**What the task asks:** The result should be the lines from the one holding "Where should I" to the final line of the records below, repeated exactly and with no pictures.
START Provided records
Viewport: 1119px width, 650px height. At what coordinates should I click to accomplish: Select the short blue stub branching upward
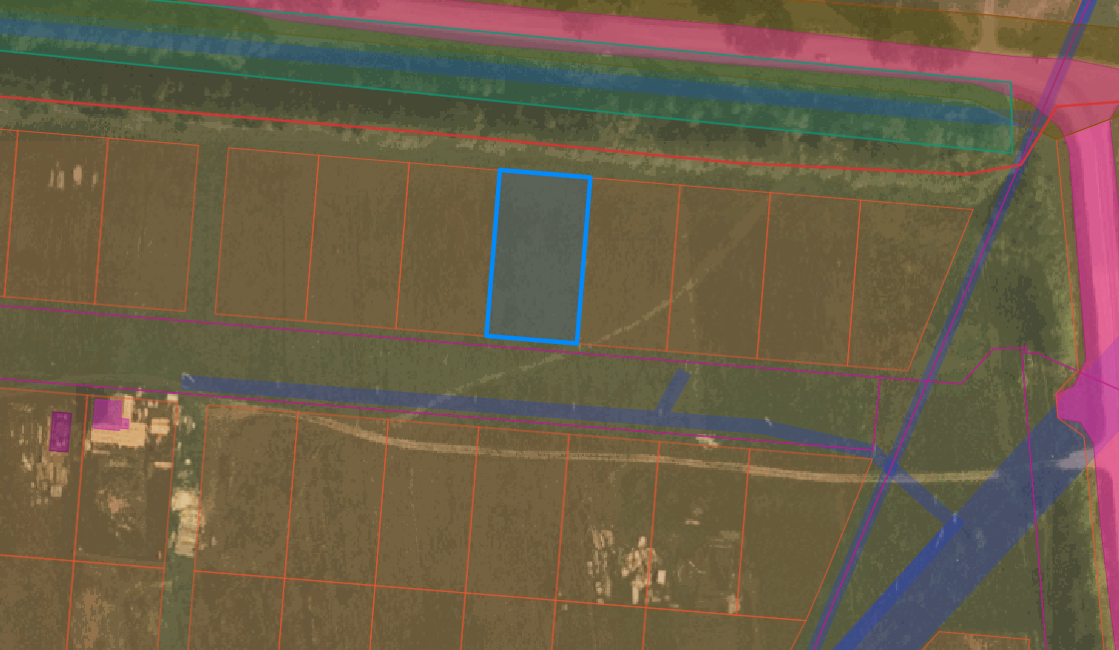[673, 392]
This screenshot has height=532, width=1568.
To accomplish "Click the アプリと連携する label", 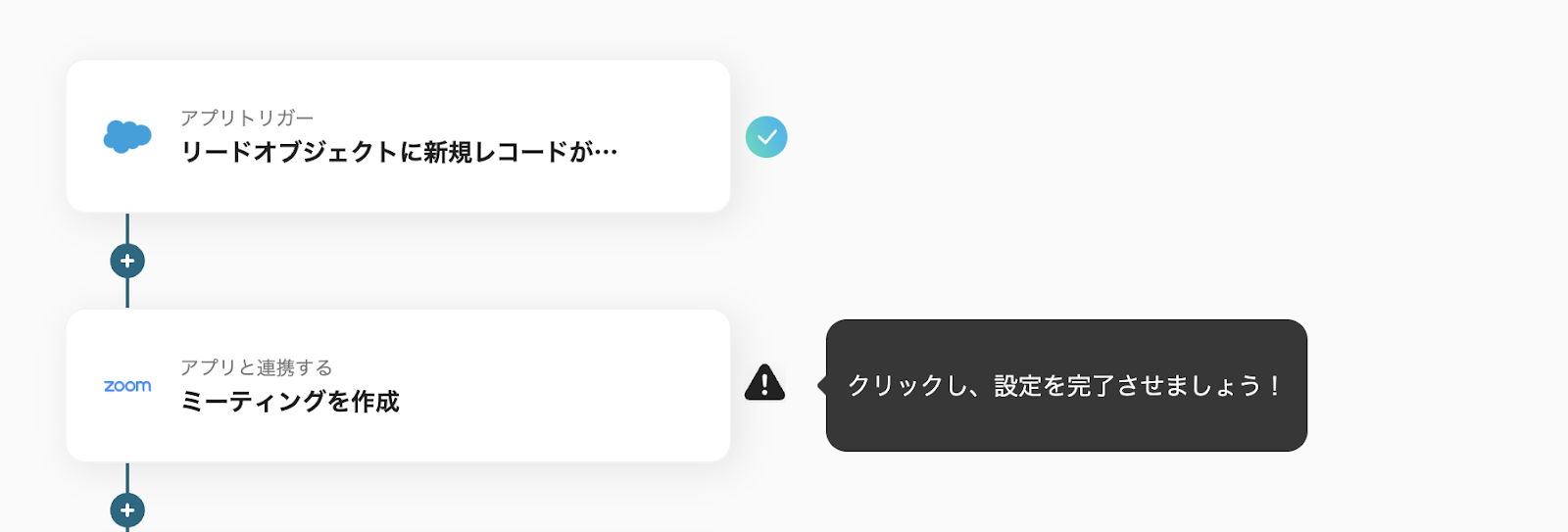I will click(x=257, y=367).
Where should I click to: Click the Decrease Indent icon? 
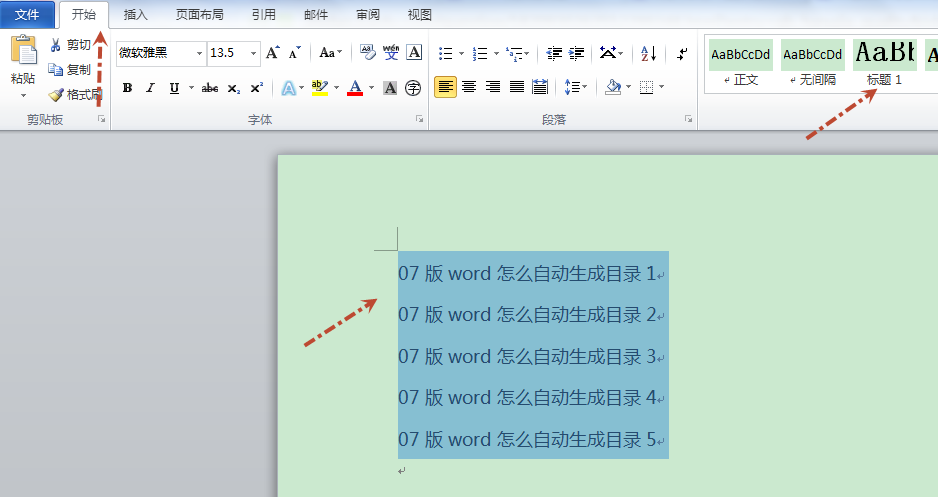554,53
END Provided records
**Reply to the exercise:**
Where should I click to: Click the Decrease Indent icon? 
554,53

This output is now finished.